Sorry if the posted is unwelcome. I won't be back, don't worry.

leithreas · 09/04/2023 14:10

LoveFoolMe · 09/04/2023 12:13

When DH can sense that he's done something seen as 'wrong' from a NT perspective he'll then feel stressed, defensive and angry which exacerbates the situation. I find the best thing for my DH is to back off and then talk about it later.

This for sure is an issue for us, overwhelmed, defensive and angry. I have learned over time to do the same, walk away, revisit it later when he has calmed down. Like you say it is time consuming and draining, it is a lot of extra work and sometimes you do wonder is this actually worth it?

I can't imagine what it would be like to be part of a couple where you can just talk things through calmly, like adults. I have found myself saying, I'm not your mum you're not in trouble, I'm not telling you off, I'm just trying to figure out where you were coming from so we can resolve it and move on.

Usually we rub along OK together but we are going through a bit of an issue right now and I can't be arsed to be the adult and resolve it so I know this will rumble on until I make the first move but tbh I'm tired of it. We met when we were teens, we have teens now and I feel in lots of ways he has never matured from how he was when we met, he really lacks emotional maturity. I don't know, I'm usually pretty positive about our relationship as a whole but today I'm fucked off and I just wish that for once he would come to me.

WakingUpDistress · 09/04/2023 14:11

Overwhelmed, I think, looks different to simply absenting.

I think it does and it doesn’t.
DH very clearly used the ‘Thats what is supposed to happen. Women look after children’ as a way out from his overwhelmed. He could have chosen to do it another way. Or simply stated he was overwhelmed and asked for support. Which he would have received.
Instead he got a job that took him away from home half if the week. Then decided that he HAD TO keep up with his special interests and left me to it. And that was supposed to be all ok because that’s what women do…… He even told me he thought that’s what I wanted anyway, like all women. Bearing in mind his mum has always worked. And he knew I have NEVER wanted to be a SAHM.

We had overwhelm leading to what way out do I have leading to ‘ofc WakingUp will deal with that because she is a woman and that’s what women do’ leading to why is WakingUp telling me to be involved with the dcs aka resentment.

So I think there can be a nice mix in between…. And the rigidity in thinking makes it harder to deal with it.

Daftasabroom · 09/04/2023 14:12

@Nepmarthiturn as the OP I have no problem with anyone posting on this thread with good will.
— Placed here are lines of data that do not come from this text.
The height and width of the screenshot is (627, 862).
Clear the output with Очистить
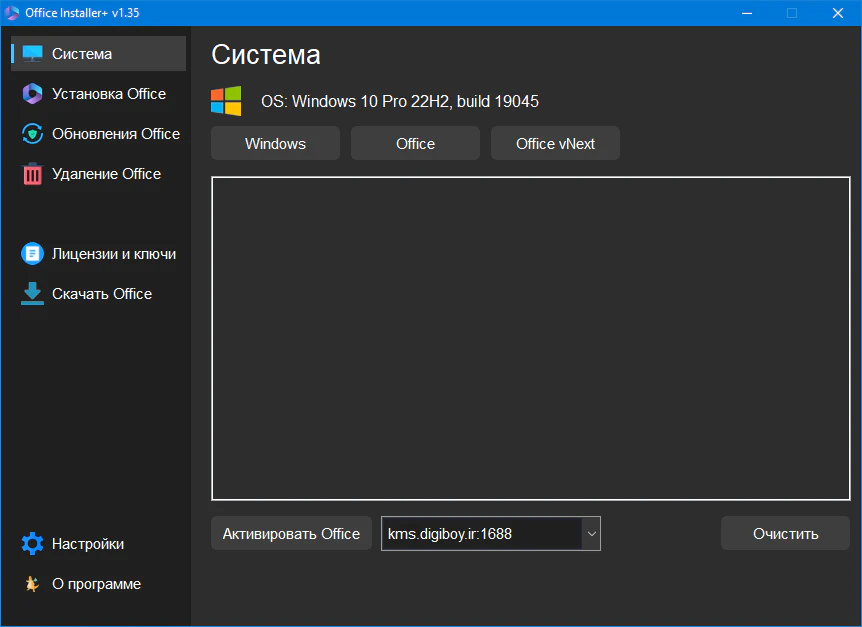[785, 534]
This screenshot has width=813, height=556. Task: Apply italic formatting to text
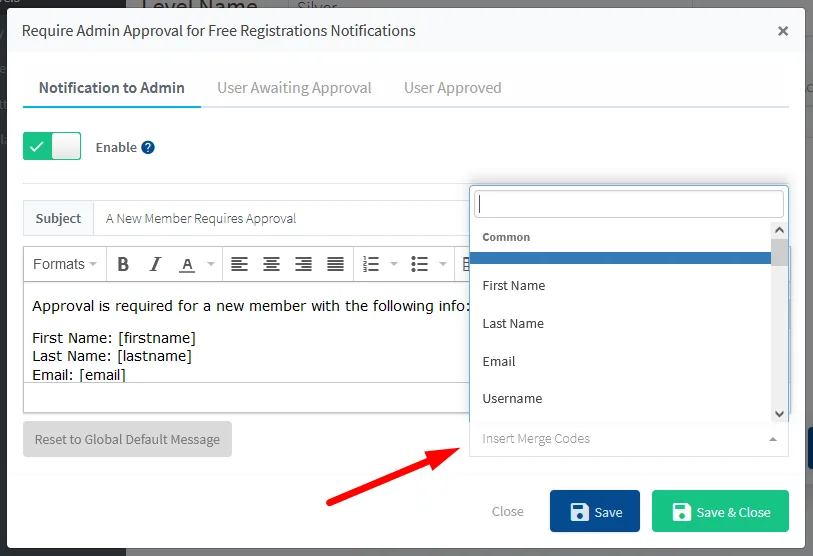(155, 265)
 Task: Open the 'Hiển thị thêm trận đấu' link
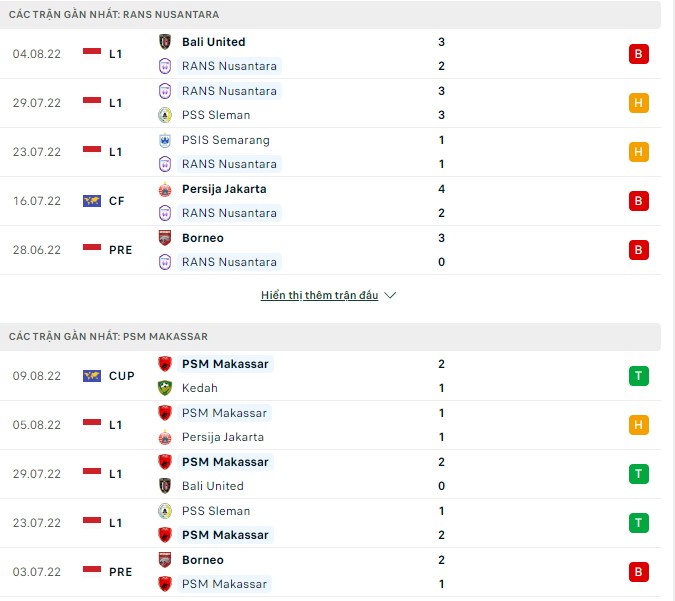319,296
Personally I think the more we discuss the things we find difficult or challenging and the better we are able to understand each other the better all our lives should be.

E.g DW got back from a family social event, two nights away, yesterday p.m. The combination of a three hour drive, hungriness, and a two day family social wasn't great. DS2 unfairly came in for some real stick. It's taken me years to understand that this a key autistic thing and that I just need to give her space. Some of the ND posts in a range of forums, including your own posts, have helped me understand DW and temper my expectations and improved our relationship accordingly.